Bien que l'appellation de cercueil ne soit pas la plus adaptée. En les observant brièvement pour ne pas s'attirer les foudres d'Angie, Erel se rendit compte qu'il s'agissait en réalité de capsules d'un métal argenté luisant reliées à un réseau complexe de tuyaux de toutes formes et longueurs. Il y avait sur chacun d'eux, sur une face, un hublot permettant sans doute de voir ce qu'il se trouve à l'intérieur. Le scaphandre métallique dissonait avec l'aspect en vieille pierre et sentant une époque lointaine de la pièce.

Elles commencèrent aussitôt l'entretien de la zone, en silence. Angie n'était pas à l'aise dans cet endroit. Comme tout le monde.

Erel, d'une autre trempe, avait connu la guerre, les morts, les soldats mutilés et d'autres visions à faire pâlir. Sa curiosité était très aiguisée, comme une enfant, le fait qu'on lui interdise de faire quelque chose lui donnait particulièrement envie de le faire. Ce genre d'enfantillage n'avait pas sa place en temps de guerre, mais durant quelques secondes, elle se demanda si cela était un secret Astéen, une pièce secrète de l'Empire?

C'est en se posant ce genre de question qu'elle finit par rompre sa promesse. Alors qu'elle frottait la paroi métallique de la capsule numéro soixante-quinze, son regard se perdit dans la lueur bleu azurée que dégageait le hublot. Durant quelques secondes, elle aperçut dans le liquide d'un bleu cristallin un objet difforme semblant tourner sur lui-même, de chaque côté de cette "chose" se trouvaient des tuyaux qui semblaient l'alimenter d'une substance inconnue. En la fixant, Erel eut l'impression qu'elle s'approchait d'elle lentement, nageant sans membre pour le faire, luttant et se déformant comme empreint d'une douleur déchirante.

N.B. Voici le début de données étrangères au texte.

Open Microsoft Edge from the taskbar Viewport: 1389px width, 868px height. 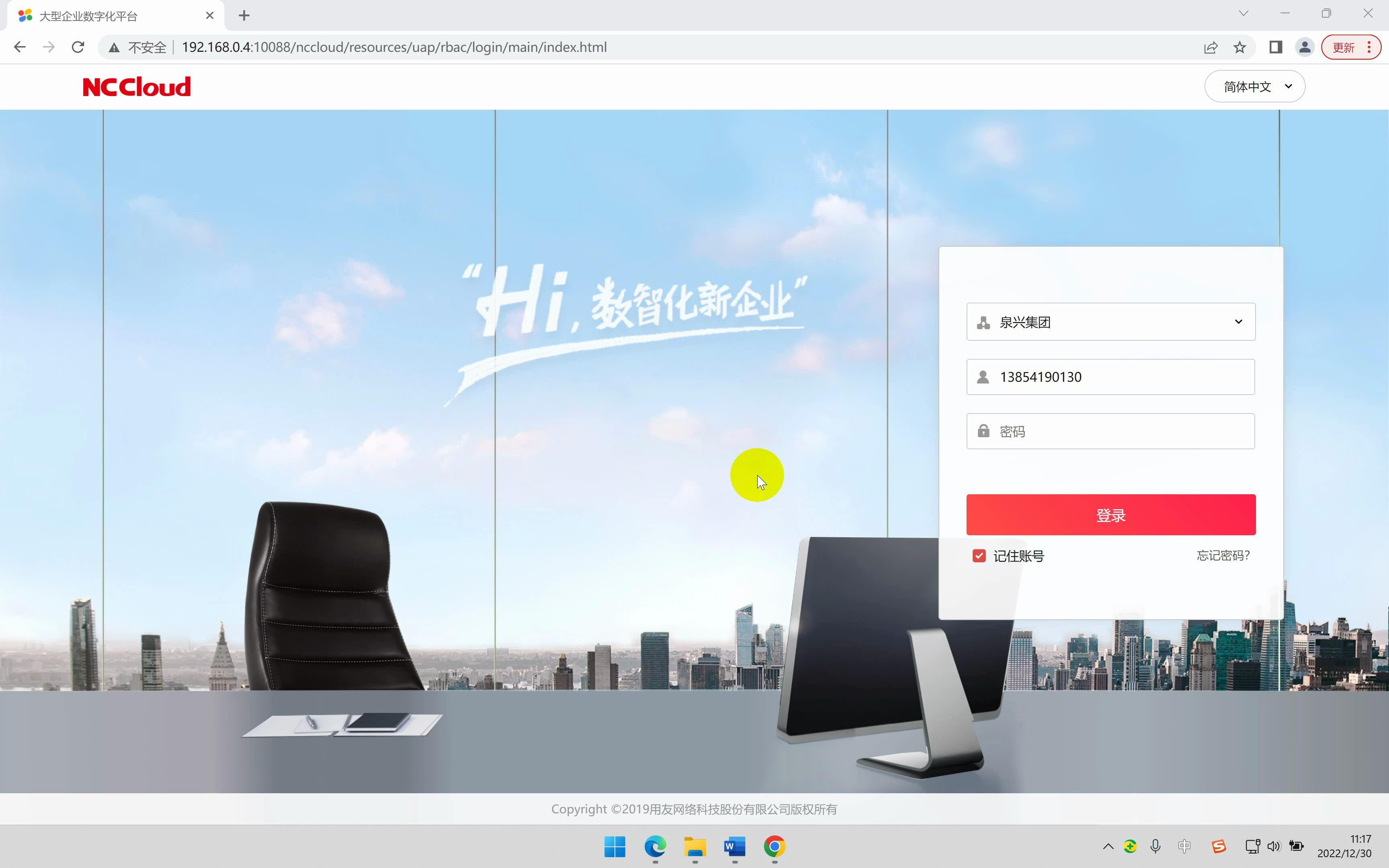point(655,846)
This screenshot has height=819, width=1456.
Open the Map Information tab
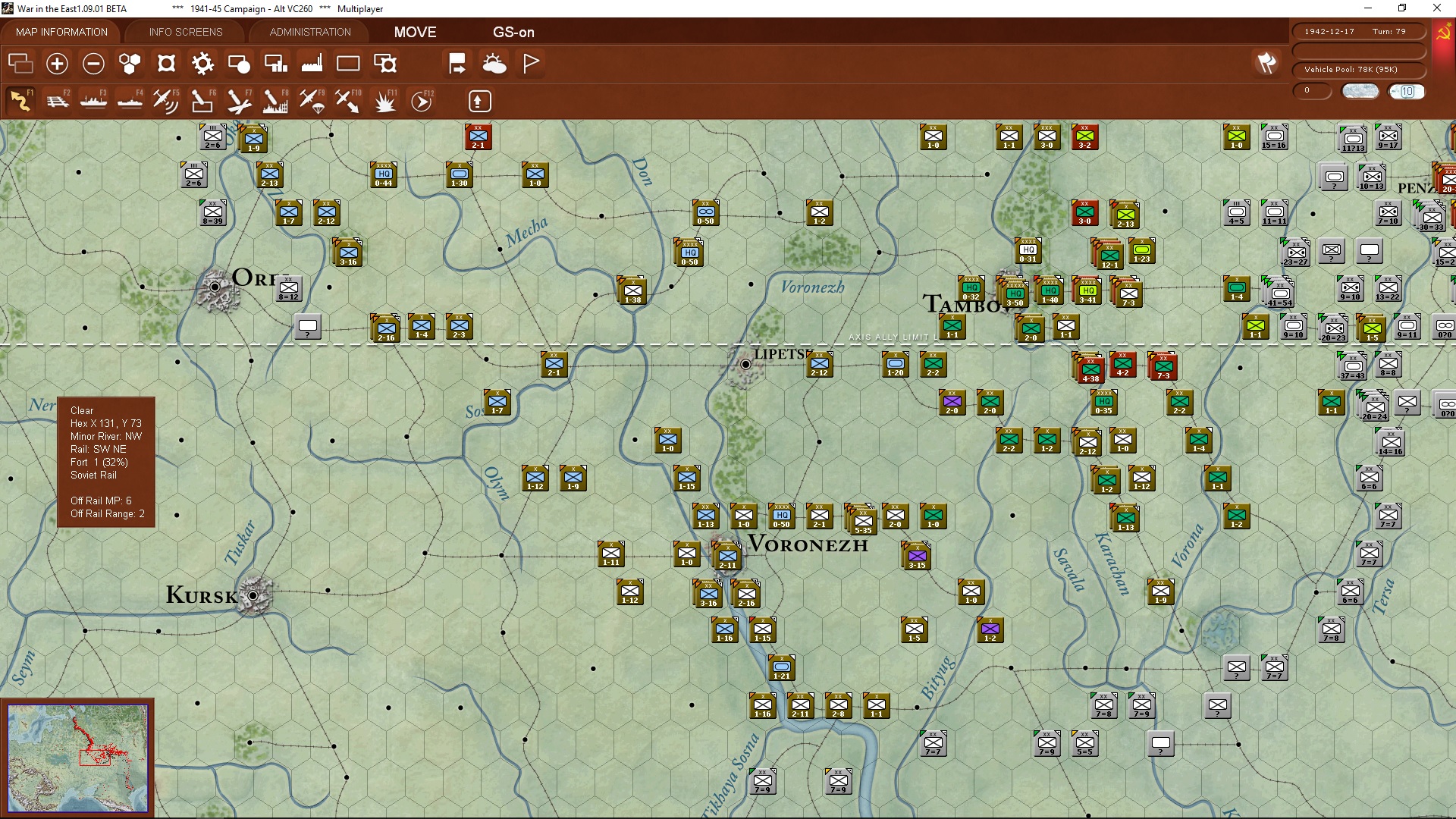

Plus elle s'avançait et plus la "chose" prenait une forme infâme, disgracieuse. Elle ressemblait à un fœtus sans membres, une boule de chair incomplète tournant difficilement sur elle-même. Sur la crête dorsale de la créature déformée, une protubérance à la forme cristalline étirait la surface de la "chose". Elle luisait d'une douce lueur blanche apportant un air sacré à la bête qui semblait croître dans ce cercueil métallique.


— Je t'avais dit de ne pas regarder ! s'énerva Angélique en voyant la servante fascinée par ce qu'elle voyait dans le cercueil.

— Excuse-moi, mais il faut vraiment que...commença Erel

— Rien du tout ! Tu m'avais promis !


Erel ne chercha pas davantage à se justifier. C'est ainsi que les servantes terminèrent leur travail. Angélique n'avait plus adressé la parole à son binôme jusqu'à la fin de cette journée. En effet, une promesse avait été rompue. Cela n'avait même pas permis à la guerrière de comprendre ce qui se trouvait réellement dans ces structures métalliques.